_ACTION ITEM_
Both the line with "Image resolution: width=910" and the line with "Given: Click the 6,366 件のグローバル評価 text" in the records below must appear in the output, along with every line between them, exactly and with nothing added.

_PROVIDED MATERIAL_
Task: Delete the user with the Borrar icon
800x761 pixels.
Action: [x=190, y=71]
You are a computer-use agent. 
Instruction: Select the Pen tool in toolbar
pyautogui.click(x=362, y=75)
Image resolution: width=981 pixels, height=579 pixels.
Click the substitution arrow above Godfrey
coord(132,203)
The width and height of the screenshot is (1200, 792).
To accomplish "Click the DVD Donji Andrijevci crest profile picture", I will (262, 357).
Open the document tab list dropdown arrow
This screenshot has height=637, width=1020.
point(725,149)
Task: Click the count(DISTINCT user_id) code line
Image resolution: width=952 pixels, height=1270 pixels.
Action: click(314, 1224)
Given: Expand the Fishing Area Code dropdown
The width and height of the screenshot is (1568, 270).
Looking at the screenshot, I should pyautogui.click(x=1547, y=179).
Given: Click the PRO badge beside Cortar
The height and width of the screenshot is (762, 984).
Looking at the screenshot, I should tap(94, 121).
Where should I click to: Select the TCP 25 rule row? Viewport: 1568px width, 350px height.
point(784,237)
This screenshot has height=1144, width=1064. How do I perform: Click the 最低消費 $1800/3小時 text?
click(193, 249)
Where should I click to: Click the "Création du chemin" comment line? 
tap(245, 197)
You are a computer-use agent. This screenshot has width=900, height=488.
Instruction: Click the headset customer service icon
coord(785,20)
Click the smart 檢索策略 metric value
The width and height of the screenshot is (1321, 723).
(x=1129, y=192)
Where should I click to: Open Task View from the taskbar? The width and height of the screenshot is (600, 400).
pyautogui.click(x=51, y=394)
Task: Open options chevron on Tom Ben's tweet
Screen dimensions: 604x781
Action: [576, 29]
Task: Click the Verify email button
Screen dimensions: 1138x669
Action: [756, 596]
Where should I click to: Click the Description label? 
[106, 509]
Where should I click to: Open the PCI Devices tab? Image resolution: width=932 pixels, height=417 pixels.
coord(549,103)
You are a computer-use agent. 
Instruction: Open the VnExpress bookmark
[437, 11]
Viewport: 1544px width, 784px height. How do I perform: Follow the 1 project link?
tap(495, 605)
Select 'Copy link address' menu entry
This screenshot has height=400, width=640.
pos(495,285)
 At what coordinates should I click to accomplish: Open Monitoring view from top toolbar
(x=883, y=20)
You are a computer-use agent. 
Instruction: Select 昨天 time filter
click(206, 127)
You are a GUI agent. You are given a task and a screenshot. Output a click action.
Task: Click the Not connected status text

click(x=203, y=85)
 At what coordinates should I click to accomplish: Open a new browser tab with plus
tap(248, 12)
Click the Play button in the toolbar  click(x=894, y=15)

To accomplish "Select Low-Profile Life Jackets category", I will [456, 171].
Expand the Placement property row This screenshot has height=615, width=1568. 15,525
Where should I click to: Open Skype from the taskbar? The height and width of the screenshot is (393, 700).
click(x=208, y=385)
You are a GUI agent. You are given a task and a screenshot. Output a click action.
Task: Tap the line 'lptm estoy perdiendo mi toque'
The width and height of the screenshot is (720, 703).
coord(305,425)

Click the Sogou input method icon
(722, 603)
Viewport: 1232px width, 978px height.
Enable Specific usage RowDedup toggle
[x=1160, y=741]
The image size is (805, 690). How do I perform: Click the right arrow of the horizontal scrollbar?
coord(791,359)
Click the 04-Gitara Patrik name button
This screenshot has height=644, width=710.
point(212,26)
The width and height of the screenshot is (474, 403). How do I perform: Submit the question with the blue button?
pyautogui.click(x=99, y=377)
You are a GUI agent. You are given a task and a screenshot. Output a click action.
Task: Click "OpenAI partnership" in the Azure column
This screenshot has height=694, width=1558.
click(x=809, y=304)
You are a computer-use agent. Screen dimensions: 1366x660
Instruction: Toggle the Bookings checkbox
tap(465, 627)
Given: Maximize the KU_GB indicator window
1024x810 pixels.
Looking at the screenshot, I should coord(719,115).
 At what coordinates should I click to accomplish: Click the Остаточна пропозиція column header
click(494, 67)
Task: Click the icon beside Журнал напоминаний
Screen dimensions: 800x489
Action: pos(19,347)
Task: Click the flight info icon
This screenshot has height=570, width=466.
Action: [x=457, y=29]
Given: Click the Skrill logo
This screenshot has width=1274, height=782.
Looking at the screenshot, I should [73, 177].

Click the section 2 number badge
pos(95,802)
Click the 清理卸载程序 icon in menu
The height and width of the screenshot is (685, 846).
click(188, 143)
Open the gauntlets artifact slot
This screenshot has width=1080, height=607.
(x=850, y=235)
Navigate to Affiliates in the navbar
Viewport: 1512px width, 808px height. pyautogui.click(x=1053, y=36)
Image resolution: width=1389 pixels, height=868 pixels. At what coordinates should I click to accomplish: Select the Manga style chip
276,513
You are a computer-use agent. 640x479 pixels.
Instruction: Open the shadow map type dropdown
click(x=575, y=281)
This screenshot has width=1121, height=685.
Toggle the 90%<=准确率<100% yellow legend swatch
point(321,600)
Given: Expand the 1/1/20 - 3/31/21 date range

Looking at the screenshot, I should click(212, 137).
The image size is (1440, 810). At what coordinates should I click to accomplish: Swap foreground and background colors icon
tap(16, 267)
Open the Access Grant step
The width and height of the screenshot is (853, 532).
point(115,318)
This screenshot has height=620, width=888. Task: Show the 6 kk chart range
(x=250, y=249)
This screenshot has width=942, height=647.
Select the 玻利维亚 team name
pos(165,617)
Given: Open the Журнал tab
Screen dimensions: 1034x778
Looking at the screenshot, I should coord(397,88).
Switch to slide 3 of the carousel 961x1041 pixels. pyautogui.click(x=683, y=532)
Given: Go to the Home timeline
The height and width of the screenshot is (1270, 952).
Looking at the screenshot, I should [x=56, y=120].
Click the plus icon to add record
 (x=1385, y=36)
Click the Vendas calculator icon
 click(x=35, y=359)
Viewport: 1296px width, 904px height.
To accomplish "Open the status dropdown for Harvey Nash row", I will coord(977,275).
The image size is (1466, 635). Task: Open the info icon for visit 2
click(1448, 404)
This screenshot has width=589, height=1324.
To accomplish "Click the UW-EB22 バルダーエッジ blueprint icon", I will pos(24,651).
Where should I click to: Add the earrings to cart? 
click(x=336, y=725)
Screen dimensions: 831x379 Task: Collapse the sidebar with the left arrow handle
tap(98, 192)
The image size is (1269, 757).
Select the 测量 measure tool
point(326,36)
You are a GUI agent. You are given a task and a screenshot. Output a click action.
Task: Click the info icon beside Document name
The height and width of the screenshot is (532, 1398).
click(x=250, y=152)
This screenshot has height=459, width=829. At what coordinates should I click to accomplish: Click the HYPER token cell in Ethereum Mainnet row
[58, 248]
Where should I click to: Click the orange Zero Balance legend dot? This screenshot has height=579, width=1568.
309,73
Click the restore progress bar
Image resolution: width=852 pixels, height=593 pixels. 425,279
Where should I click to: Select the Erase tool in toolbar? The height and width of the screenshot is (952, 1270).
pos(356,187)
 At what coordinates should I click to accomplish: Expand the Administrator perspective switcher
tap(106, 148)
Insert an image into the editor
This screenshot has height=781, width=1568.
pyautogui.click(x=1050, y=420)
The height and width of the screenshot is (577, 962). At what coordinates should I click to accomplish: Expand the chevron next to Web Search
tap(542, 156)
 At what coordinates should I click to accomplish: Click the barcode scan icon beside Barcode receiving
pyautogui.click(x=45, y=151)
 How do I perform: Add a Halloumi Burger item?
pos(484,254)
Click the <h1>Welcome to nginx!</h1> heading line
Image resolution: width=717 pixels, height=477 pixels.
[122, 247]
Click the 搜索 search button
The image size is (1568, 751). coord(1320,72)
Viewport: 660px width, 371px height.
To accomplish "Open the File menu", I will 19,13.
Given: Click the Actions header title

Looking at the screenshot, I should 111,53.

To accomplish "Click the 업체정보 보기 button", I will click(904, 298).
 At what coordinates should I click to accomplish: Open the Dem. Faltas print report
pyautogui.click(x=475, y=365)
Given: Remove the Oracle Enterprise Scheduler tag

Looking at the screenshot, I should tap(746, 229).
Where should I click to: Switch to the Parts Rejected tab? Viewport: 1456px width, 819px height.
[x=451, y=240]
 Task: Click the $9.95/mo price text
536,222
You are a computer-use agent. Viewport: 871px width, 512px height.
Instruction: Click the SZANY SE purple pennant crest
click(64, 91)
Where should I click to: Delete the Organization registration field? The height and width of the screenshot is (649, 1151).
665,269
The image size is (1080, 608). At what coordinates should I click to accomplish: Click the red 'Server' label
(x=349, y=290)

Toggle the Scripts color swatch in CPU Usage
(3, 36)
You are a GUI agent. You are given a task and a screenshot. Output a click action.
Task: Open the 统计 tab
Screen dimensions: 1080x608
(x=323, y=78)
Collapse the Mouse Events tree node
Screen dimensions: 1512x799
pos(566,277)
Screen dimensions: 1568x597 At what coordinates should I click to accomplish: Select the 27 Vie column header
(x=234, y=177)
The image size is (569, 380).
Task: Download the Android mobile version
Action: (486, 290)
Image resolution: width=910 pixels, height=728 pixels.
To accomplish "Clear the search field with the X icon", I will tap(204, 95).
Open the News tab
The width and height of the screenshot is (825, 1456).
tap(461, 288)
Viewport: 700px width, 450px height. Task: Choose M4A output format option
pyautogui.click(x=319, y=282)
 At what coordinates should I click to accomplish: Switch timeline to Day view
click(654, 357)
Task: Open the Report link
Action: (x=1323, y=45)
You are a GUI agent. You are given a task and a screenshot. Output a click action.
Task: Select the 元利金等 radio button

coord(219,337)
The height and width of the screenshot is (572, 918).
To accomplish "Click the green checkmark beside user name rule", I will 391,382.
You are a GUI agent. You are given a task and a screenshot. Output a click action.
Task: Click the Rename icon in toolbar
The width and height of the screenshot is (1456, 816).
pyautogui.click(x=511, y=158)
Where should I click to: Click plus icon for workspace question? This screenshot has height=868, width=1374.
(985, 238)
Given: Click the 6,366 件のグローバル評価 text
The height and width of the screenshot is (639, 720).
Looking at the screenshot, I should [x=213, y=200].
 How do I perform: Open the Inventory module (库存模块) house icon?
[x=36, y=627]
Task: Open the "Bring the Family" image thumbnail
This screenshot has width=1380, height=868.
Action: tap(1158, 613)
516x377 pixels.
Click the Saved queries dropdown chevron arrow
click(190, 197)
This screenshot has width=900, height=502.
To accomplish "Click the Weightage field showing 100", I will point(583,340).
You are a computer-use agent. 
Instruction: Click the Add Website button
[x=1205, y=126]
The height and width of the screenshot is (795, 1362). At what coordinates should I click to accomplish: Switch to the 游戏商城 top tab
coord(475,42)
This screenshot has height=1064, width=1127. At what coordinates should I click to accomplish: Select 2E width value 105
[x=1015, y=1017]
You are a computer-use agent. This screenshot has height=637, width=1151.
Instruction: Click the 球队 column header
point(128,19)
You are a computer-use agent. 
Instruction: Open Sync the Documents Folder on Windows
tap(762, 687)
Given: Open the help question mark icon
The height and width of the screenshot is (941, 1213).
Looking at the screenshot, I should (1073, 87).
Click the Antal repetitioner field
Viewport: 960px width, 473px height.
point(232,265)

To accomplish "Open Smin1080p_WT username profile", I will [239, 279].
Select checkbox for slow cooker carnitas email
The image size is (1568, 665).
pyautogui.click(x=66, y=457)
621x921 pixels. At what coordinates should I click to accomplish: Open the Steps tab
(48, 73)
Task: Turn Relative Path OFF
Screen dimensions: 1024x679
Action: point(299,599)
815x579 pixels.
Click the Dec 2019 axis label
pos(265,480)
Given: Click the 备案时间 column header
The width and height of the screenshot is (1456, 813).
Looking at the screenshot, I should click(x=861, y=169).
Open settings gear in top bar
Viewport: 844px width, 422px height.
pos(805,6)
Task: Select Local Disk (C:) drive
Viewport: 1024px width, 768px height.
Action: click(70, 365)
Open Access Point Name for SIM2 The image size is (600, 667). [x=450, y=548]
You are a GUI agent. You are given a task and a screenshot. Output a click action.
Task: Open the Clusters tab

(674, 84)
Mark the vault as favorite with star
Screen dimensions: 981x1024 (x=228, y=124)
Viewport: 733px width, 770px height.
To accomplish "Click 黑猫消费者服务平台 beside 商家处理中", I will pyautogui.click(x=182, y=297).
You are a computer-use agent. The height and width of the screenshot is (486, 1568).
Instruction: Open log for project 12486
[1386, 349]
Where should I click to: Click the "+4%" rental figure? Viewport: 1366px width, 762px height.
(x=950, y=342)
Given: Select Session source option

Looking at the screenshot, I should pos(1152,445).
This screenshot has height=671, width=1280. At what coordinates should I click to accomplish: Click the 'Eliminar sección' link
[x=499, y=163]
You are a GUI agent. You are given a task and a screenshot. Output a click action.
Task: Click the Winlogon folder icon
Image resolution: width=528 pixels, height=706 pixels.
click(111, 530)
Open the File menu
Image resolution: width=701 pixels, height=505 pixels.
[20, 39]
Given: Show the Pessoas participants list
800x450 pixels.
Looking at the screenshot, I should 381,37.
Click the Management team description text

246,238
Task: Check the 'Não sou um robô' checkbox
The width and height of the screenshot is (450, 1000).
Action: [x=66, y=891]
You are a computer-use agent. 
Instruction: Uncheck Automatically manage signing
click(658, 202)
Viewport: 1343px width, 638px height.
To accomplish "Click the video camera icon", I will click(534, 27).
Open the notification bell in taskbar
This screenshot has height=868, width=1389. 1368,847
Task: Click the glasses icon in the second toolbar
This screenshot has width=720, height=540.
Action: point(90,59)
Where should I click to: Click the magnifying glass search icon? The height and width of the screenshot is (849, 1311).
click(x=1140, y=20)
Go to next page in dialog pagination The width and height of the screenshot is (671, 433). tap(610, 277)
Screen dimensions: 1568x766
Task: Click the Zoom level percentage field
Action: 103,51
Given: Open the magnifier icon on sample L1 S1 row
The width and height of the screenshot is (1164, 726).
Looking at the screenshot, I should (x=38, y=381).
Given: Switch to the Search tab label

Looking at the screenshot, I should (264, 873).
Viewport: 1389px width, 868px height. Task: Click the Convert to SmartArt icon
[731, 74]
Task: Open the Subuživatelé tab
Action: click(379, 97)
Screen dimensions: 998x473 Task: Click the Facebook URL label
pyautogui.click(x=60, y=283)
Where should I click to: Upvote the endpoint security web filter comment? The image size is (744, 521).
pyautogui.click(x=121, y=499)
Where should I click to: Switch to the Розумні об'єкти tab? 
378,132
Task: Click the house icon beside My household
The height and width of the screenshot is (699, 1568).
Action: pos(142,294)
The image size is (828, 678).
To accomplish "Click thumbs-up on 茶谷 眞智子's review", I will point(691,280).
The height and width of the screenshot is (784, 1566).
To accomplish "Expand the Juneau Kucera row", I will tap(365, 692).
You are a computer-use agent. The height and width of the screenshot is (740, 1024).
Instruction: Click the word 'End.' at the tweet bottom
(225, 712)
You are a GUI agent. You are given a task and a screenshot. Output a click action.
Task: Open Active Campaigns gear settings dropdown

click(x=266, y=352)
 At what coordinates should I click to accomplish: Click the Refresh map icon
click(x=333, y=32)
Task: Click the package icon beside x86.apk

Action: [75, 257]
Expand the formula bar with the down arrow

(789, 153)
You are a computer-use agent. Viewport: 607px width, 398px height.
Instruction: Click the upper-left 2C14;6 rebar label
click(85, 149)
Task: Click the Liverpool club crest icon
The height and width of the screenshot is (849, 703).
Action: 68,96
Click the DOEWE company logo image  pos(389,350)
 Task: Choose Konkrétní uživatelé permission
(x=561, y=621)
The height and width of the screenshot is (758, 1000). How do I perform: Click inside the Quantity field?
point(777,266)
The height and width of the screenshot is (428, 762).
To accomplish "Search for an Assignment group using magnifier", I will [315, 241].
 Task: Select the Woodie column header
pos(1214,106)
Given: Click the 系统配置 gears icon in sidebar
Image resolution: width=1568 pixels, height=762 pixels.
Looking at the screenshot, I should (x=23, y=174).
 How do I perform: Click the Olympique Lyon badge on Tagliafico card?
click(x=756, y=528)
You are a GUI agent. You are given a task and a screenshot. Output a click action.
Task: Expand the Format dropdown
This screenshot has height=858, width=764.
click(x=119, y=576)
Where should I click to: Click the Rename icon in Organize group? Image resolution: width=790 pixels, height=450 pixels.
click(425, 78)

_SOLVED PROBLEM_
Image resolution: width=910 pixels, height=728 pixels.
To accomplish "Clear the search field with the X icon", I will tap(204, 95).
Open the News tab
The width and height of the screenshot is (825, 1456).
tap(461, 288)
Viewport: 700px width, 450px height. Task: Choose M4A output format option
pyautogui.click(x=319, y=282)
 At what coordinates should I click to accomplish: Switch timeline to Day view
click(654, 357)
Task: Open the Report link
Action: (x=1323, y=45)
You are a GUI agent. You are given a task and a screenshot. Output a click action.
Task: Select the 元利金等 radio button

coord(219,337)
The height and width of the screenshot is (572, 918).
To accomplish "Click the green checkmark beside user name rule", I will 391,382.
You are a GUI agent. You are given a task and a screenshot. Output a click action.
Task: Click the Rename icon in toolbar
The width and height of the screenshot is (1456, 816).
pyautogui.click(x=511, y=158)
Where should I click to: Click plus icon for workspace question? This screenshot has height=868, width=1374.
(985, 238)
Given: Click the 6,366 件のグローバル評価 text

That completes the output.